EXERCISE DESCRIPTION: Format every line of the listing below as a numbered list, skipping blank lines.

#### SUPPLIED DATA ####

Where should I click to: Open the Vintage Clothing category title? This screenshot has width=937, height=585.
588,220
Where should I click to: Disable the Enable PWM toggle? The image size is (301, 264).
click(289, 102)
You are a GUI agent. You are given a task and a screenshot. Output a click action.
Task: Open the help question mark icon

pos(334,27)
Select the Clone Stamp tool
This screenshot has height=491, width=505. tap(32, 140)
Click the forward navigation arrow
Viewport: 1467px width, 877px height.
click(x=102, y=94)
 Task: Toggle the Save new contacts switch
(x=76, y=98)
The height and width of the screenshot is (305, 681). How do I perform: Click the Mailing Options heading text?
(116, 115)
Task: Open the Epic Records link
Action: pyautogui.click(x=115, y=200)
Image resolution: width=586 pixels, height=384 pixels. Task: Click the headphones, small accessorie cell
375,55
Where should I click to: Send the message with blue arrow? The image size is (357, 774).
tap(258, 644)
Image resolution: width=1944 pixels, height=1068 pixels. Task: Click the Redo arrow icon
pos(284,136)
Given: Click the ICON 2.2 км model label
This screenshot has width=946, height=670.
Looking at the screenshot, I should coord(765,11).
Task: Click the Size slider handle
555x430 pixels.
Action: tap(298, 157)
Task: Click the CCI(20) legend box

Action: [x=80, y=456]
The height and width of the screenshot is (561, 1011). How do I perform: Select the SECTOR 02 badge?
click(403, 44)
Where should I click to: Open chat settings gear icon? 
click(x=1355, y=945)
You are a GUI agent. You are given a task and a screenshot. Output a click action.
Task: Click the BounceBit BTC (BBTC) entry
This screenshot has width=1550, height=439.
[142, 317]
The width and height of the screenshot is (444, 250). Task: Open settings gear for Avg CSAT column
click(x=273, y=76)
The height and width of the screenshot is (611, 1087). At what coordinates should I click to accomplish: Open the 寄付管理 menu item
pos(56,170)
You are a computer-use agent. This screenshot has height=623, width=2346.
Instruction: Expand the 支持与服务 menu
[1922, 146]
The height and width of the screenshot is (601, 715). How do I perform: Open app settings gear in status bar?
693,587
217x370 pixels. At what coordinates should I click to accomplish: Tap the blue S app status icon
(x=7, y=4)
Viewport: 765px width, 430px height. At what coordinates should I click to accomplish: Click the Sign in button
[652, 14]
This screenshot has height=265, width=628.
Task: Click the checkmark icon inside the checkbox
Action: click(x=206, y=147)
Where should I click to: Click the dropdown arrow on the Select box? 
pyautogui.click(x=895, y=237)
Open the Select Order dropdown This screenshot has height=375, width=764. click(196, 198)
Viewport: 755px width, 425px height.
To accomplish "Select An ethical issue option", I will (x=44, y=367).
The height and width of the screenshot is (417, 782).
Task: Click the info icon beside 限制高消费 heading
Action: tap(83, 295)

####

ANSWER TO THIS EXERCISE:
1. Where should I click to: Open the Vintage Clothing category title? This screenshot has width=937, height=585.
2. 588,220
3. Where should I click to: Disable the Enable PWM toggle? The image size is (301, 264).
4. click(289, 102)
5. You are a GUI agent. You are given a task and a screenshot. Output a click action.
6. Task: Open the help question mark icon
7. pos(334,27)
8. Select the Clone Stamp tool
9. This screenshot has height=491, width=505. tap(32, 140)
10. Click the forward navigation arrow
11. Viewport: 1467px width, 877px height.
12. click(x=102, y=94)
13.  Task: Toggle the Save new contacts switch
14. (x=76, y=98)
15. The height and width of the screenshot is (305, 681). How do I perform: Click the Mailing Options heading text?
16. (116, 115)
17. Task: Open the Epic Records link
18. Action: pyautogui.click(x=115, y=200)
19. Image resolution: width=586 pixels, height=384 pixels. Task: Click the headphones, small accessorie cell
20. 375,55
21. Where should I click to: Send the message with blue arrow? The image size is (357, 774).
22. tap(258, 644)
23. Image resolution: width=1944 pixels, height=1068 pixels. Task: Click the Redo arrow icon
24. pos(284,136)
25. Given: Click the ICON 2.2 км model label
26. This screenshot has width=946, height=670.
27. Looking at the screenshot, I should coord(765,11).
28. Task: Click the Size slider handle
29. 555x430 pixels.
30. Action: tap(298, 157)
31. Task: Click the CCI(20) legend box
32. Action: [x=80, y=456]
33. The height and width of the screenshot is (561, 1011). How do I perform: Select the SECTOR 02 badge?
34. click(403, 44)
35. Where should I click to: Open chat settings gear icon? 
36. click(x=1355, y=945)
37. You are a GUI agent. You are given a task and a screenshot. Output a click action.
38. Task: Click the BounceBit BTC (BBTC) entry
39. This screenshot has width=1550, height=439.
40. [142, 317]
41. The width and height of the screenshot is (444, 250). Task: Open settings gear for Avg CSAT column
42. click(x=273, y=76)
43. The height and width of the screenshot is (611, 1087). At what coordinates should I click to accomplish: Open the 寄付管理 menu item
44. pos(56,170)
45. You are a computer-use agent. This screenshot has height=623, width=2346.
46. Instruction: Expand the 支持与服务 menu
47. [1922, 146]
48. The height and width of the screenshot is (601, 715). How do I perform: Open app settings gear in status bar?
49. 693,587
50. 217x370 pixels. At what coordinates should I click to accomplish: Tap the blue S app status icon
51. (x=7, y=4)
52. Viewport: 765px width, 430px height. At what coordinates should I click to accomplish: Click the Sign in button
53. [652, 14]
54. This screenshot has height=265, width=628.
55. Task: Click the checkmark icon inside the checkbox
56. Action: click(x=206, y=147)
57. Where should I click to: Click the dropdown arrow on the Select box? 
58. pyautogui.click(x=895, y=237)
59. Open the Select Order dropdown This screenshot has height=375, width=764. click(196, 198)
60. Viewport: 755px width, 425px height.
61. To accomplish "Select An ethical issue option", I will (x=44, y=367).
62. The height and width of the screenshot is (417, 782).
63. Task: Click the info icon beside 限制高消费 heading
64. Action: tap(83, 295)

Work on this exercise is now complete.